For people with existing heart disease, the NCEP guidelines suggest low density
lipoprotein (LDL) cholesterol levels should be at 100 milligrams per deciliter
of blood (mg/dL).  For people without known heart disease, the guidelines
suggest LDL levels should be at 130 mg/dL or 160 mg/dL, depending on the status
of risk factors such as diabetes, smoking habits, and age.

Between 60 to 75 percent of the epidemiologic benefits derived from lowering
cholesterol levels, assuming full compliance of the guidelines, were projected
to affect people already diagnosed with heart disease, said Goldman.  Lower
levels of cholesterol in this population were projected to result in 60 percent
of the overall decrease of heart attacks and nearly 80 percent of the overall
decrease in deaths in both men and women over the 21-year study period.

These greater benefits would require only half as many years of treatment, said
Goldman, making it more cost-effective to emphasize secondary prevention.

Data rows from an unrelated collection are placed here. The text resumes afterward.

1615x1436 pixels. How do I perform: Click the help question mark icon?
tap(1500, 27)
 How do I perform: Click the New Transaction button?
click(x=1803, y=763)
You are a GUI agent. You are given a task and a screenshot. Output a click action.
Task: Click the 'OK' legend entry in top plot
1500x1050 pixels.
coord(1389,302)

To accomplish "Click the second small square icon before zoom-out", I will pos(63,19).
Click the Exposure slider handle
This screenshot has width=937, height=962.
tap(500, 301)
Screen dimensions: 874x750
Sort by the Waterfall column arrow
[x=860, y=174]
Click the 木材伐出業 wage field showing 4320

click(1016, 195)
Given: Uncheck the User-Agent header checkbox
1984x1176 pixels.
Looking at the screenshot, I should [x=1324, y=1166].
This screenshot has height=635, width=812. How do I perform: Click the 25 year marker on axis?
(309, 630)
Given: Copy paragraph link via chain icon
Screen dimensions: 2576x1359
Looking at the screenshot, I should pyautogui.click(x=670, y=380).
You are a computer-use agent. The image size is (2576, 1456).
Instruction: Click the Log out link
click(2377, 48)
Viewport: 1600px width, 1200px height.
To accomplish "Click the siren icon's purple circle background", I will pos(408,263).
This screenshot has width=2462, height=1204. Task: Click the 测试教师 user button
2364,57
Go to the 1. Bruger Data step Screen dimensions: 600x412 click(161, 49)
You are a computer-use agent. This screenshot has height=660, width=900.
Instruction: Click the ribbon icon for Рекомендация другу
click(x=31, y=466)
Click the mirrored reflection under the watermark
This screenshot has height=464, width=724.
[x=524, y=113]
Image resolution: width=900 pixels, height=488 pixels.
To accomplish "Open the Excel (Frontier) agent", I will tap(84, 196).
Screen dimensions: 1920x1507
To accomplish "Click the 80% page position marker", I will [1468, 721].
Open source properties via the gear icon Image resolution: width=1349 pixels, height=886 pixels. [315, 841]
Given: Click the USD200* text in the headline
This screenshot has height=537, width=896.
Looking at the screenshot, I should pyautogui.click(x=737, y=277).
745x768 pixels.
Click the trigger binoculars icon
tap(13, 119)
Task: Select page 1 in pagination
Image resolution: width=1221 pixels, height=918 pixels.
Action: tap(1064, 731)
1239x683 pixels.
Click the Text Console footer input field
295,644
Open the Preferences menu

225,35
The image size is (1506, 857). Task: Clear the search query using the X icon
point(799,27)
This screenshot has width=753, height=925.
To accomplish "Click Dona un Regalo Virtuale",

“Targeting people who already have heart disease makes sense from a public
health perspective,” said Goldman.  “There are more benefits with fewer costs
and the likelihoods of implementation by physicians and compliance by patients
are far higher.”

In addition to Goldman, co-authors of the paper include Pamela Coxson, PhD,
UCSF specialist, department of medicine; Maria Hunink, MD, PhD, department of
health sciences, University of Groningen, the Netherlands; Paula Goldman, MPH,
department of health policy and management, Harvard School of Public Health;
Anna Tosteson, ScD, department of clinical research, Dartmouth Hitchcock
Medical Center; Murray Mittleman, MDCM, DrPh, Beth Israel Deaconess Medical
Center and Harvard Medical School; Lawrence Williams, MS, Brigham and Women’s
Hospital; and Milton Weinstein, PhD, department of health policy and
management, Harvard School of Public Health.